EXERCISE GOAL: Reproduce every line of the material below without changing a single character.

MATERIAL FOR THIS EXERCISE:
################
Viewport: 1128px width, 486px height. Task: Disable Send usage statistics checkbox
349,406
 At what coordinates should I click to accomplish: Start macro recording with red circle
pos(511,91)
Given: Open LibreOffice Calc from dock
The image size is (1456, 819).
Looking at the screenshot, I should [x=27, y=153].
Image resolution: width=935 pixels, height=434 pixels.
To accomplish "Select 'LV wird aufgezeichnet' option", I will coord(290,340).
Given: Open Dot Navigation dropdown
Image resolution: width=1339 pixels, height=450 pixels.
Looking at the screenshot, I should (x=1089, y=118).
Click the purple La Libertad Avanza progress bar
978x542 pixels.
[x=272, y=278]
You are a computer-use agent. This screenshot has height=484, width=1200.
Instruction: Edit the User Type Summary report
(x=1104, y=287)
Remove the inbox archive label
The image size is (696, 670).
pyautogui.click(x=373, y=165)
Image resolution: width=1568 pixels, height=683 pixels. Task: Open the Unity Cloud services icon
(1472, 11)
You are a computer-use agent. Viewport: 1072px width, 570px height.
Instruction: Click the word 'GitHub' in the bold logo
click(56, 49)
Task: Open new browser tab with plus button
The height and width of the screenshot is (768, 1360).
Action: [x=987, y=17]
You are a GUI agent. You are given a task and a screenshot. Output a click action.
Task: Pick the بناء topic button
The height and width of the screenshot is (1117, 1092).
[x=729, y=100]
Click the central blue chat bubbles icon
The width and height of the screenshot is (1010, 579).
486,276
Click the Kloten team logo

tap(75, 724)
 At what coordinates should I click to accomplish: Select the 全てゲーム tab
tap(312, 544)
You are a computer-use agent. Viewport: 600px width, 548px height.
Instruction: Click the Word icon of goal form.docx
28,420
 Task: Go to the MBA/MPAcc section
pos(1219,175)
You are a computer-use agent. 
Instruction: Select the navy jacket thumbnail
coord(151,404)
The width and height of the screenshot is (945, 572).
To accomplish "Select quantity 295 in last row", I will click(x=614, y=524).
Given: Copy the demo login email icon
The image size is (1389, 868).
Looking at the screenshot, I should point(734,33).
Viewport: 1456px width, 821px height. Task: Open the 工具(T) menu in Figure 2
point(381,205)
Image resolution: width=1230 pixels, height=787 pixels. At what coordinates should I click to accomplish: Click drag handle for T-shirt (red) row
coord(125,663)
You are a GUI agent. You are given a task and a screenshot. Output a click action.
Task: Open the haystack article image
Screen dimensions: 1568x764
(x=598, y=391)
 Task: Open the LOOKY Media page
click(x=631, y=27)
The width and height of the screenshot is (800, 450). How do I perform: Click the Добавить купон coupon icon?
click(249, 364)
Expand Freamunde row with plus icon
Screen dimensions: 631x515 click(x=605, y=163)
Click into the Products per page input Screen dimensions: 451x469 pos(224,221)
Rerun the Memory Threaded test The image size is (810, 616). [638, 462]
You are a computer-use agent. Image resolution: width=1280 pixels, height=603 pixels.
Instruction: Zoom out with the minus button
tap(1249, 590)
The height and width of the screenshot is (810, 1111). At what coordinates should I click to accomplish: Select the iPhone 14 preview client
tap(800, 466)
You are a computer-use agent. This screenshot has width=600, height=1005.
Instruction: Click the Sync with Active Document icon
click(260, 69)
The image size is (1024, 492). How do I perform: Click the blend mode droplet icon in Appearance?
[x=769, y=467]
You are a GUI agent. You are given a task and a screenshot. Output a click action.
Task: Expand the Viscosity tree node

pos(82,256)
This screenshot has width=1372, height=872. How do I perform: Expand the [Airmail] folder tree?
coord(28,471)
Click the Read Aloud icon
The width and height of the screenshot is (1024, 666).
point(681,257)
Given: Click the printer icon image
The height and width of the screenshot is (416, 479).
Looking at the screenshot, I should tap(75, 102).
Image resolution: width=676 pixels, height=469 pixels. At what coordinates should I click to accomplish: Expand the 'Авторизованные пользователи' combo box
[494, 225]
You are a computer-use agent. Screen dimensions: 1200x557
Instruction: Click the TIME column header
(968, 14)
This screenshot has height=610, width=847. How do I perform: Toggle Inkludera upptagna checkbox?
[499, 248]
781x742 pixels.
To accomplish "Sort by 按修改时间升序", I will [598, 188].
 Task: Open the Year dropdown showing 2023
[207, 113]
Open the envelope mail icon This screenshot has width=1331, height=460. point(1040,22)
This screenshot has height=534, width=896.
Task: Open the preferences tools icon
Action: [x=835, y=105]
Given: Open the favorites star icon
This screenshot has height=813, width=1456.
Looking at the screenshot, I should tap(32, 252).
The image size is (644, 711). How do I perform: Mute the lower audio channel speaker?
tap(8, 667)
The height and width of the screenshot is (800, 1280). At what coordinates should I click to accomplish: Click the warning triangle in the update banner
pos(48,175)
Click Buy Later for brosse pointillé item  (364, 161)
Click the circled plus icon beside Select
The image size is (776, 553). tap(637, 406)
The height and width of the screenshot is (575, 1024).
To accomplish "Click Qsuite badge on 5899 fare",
################
EXERCISE SOLUTION:
Viewport: 1128px width, 486px height. Task: Disable Send usage statistics checkbox
349,406
 At what coordinates should I click to accomplish: Start macro recording with red circle
pos(511,91)
Given: Open LibreOffice Calc from dock
The image size is (1456, 819).
Looking at the screenshot, I should [x=27, y=153].
Image resolution: width=935 pixels, height=434 pixels.
To accomplish "Select 'LV wird aufgezeichnet' option", I will coord(290,340).
Given: Open Dot Navigation dropdown
Image resolution: width=1339 pixels, height=450 pixels.
Looking at the screenshot, I should (x=1089, y=118).
Click the purple La Libertad Avanza progress bar
978x542 pixels.
[x=272, y=278]
You are a computer-use agent. This screenshot has height=484, width=1200.
Instruction: Edit the User Type Summary report
(x=1104, y=287)
Remove the inbox archive label
The image size is (696, 670).
pyautogui.click(x=373, y=165)
Image resolution: width=1568 pixels, height=683 pixels. Task: Open the Unity Cloud services icon
(1472, 11)
You are a computer-use agent. Viewport: 1072px width, 570px height.
Instruction: Click the word 'GitHub' in the bold logo
click(56, 49)
Task: Open new browser tab with plus button
The height and width of the screenshot is (768, 1360).
Action: [x=987, y=17]
You are a GUI agent. You are given a task and a screenshot. Output a click action.
Task: Pick the بناء topic button
The height and width of the screenshot is (1117, 1092).
[x=729, y=100]
Click the central blue chat bubbles icon
The width and height of the screenshot is (1010, 579).
486,276
Click the Kloten team logo

tap(75, 724)
 At what coordinates should I click to accomplish: Select the 全てゲーム tab
tap(312, 544)
You are a computer-use agent. Viewport: 600px width, 548px height.
Instruction: Click the Word icon of goal form.docx
28,420
 Task: Go to the MBA/MPAcc section
pos(1219,175)
You are a computer-use agent. 
Instruction: Select the navy jacket thumbnail
coord(151,404)
The width and height of the screenshot is (945, 572).
To accomplish "Select quantity 295 in last row", I will click(x=614, y=524).
Given: Copy the demo login email icon
The image size is (1389, 868).
Looking at the screenshot, I should point(734,33).
Viewport: 1456px width, 821px height. Task: Open the 工具(T) menu in Figure 2
point(381,205)
Image resolution: width=1230 pixels, height=787 pixels. At what coordinates should I click to accomplish: Click drag handle for T-shirt (red) row
coord(125,663)
You are a GUI agent. You are given a task and a screenshot. Output a click action.
Task: Open the haystack article image
Screen dimensions: 1568x764
(x=598, y=391)
 Task: Open the LOOKY Media page
click(x=631, y=27)
The width and height of the screenshot is (800, 450). How do I perform: Click the Добавить купон coupon icon?
click(249, 364)
Expand Freamunde row with plus icon
Screen dimensions: 631x515 click(x=605, y=163)
Click into the Products per page input Screen dimensions: 451x469 pos(224,221)
Rerun the Memory Threaded test The image size is (810, 616). [638, 462]
You are a computer-use agent. Image resolution: width=1280 pixels, height=603 pixels.
Instruction: Zoom out with the minus button
tap(1249, 590)
The height and width of the screenshot is (810, 1111). At what coordinates should I click to accomplish: Select the iPhone 14 preview client
tap(800, 466)
You are a computer-use agent. This screenshot has width=600, height=1005.
Instruction: Click the Sync with Active Document icon
click(260, 69)
The image size is (1024, 492). How do I perform: Click the blend mode droplet icon in Appearance?
[x=769, y=467]
You are a GUI agent. You are given a task and a screenshot. Output a click action.
Task: Expand the Viscosity tree node

pos(82,256)
This screenshot has width=1372, height=872. How do I perform: Expand the [Airmail] folder tree?
coord(28,471)
Click the Read Aloud icon
The width and height of the screenshot is (1024, 666).
point(681,257)
Given: Click the printer icon image
The height and width of the screenshot is (416, 479).
Looking at the screenshot, I should tap(75, 102).
Image resolution: width=676 pixels, height=469 pixels. At what coordinates should I click to accomplish: Expand the 'Авторизованные пользователи' combo box
[494, 225]
You are a computer-use agent. Screen dimensions: 1200x557
Instruction: Click the TIME column header
(968, 14)
This screenshot has height=610, width=847. How do I perform: Toggle Inkludera upptagna checkbox?
[499, 248]
781x742 pixels.
To accomplish "Sort by 按修改时间升序", I will [598, 188].
 Task: Open the Year dropdown showing 2023
[207, 113]
Open the envelope mail icon This screenshot has width=1331, height=460. point(1040,22)
This screenshot has height=534, width=896.
Task: Open the preferences tools icon
Action: [x=835, y=105]
Given: Open the favorites star icon
This screenshot has height=813, width=1456.
Looking at the screenshot, I should tap(32, 252).
The image size is (644, 711). How do I perform: Mute the lower audio channel speaker?
tap(8, 667)
The height and width of the screenshot is (800, 1280). At what coordinates should I click to accomplish: Click the warning triangle in the update banner
pos(48,175)
Click Buy Later for brosse pointillé item  (364, 161)
Click the circled plus icon beside Select
The image size is (776, 553). tap(637, 406)
The height and width of the screenshot is (575, 1024).
To accomplish "Click Qsuite badge on 5899 fare",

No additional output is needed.